[Stored items]
************
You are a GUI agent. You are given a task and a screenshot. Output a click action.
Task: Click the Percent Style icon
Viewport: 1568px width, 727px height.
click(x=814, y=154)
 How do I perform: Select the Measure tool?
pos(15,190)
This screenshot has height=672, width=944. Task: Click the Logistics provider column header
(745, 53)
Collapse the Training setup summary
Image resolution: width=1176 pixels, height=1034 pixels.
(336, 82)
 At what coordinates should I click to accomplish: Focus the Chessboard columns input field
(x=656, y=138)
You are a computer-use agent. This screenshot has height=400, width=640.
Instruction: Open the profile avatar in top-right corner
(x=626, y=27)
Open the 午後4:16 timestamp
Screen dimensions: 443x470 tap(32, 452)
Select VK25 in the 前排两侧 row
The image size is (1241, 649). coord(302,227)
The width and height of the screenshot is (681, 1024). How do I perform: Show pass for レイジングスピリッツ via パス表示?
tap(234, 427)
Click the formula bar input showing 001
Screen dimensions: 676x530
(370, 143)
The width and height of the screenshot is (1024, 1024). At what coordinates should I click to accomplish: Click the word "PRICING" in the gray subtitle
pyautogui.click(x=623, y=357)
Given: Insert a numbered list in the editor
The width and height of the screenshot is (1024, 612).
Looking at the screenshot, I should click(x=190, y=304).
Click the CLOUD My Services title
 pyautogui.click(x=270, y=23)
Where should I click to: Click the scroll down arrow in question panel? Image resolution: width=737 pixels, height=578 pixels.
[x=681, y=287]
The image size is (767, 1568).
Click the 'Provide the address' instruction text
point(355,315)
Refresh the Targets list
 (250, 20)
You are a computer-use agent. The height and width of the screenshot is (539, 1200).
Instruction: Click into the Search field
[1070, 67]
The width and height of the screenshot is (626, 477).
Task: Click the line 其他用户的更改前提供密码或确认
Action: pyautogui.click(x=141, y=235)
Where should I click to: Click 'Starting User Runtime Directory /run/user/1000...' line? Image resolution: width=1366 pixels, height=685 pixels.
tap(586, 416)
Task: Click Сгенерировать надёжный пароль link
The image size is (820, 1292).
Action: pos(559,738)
************
Task requirements: Return the entries above, every line intact.

Result:
You are a GUI agent. You are given a task and a screenshot. Output a click action.
Task: Click the Percent Style icon
Viewport: 1568px width, 727px height.
click(x=814, y=154)
 How do I perform: Select the Measure tool?
pos(15,190)
This screenshot has height=672, width=944. Task: Click the Logistics provider column header
(745, 53)
Collapse the Training setup summary
Image resolution: width=1176 pixels, height=1034 pixels.
(336, 82)
 At what coordinates should I click to accomplish: Focus the Chessboard columns input field
(x=656, y=138)
You are a computer-use agent. This screenshot has height=400, width=640.
Instruction: Open the profile avatar in top-right corner
(x=626, y=27)
Open the 午後4:16 timestamp
Screen dimensions: 443x470 tap(32, 452)
Select VK25 in the 前排两侧 row
The image size is (1241, 649). coord(302,227)
The width and height of the screenshot is (681, 1024). How do I perform: Show pass for レイジングスピリッツ via パス表示?
tap(234, 427)
Click the formula bar input showing 001
Screen dimensions: 676x530
(370, 143)
The width and height of the screenshot is (1024, 1024). At what coordinates should I click to accomplish: Click the word "PRICING" in the gray subtitle
pyautogui.click(x=623, y=357)
Given: Insert a numbered list in the editor
The width and height of the screenshot is (1024, 612).
Looking at the screenshot, I should click(x=190, y=304).
Click the CLOUD My Services title
 pyautogui.click(x=270, y=23)
Where should I click to: Click the scroll down arrow in question panel? Image resolution: width=737 pixels, height=578 pixels.
[x=681, y=287]
The image size is (767, 1568).
Click the 'Provide the address' instruction text
point(355,315)
Refresh the Targets list
 (250, 20)
You are a computer-use agent. The height and width of the screenshot is (539, 1200).
Instruction: Click into the Search field
[1070, 67]
The width and height of the screenshot is (626, 477).
Task: Click the line 其他用户的更改前提供密码或确认
Action: pyautogui.click(x=141, y=235)
Where should I click to: Click 'Starting User Runtime Directory /run/user/1000...' line? Image resolution: width=1366 pixels, height=685 pixels.
tap(586, 416)
Task: Click Сгенерировать надёжный пароль link
The image size is (820, 1292).
Action: pos(559,738)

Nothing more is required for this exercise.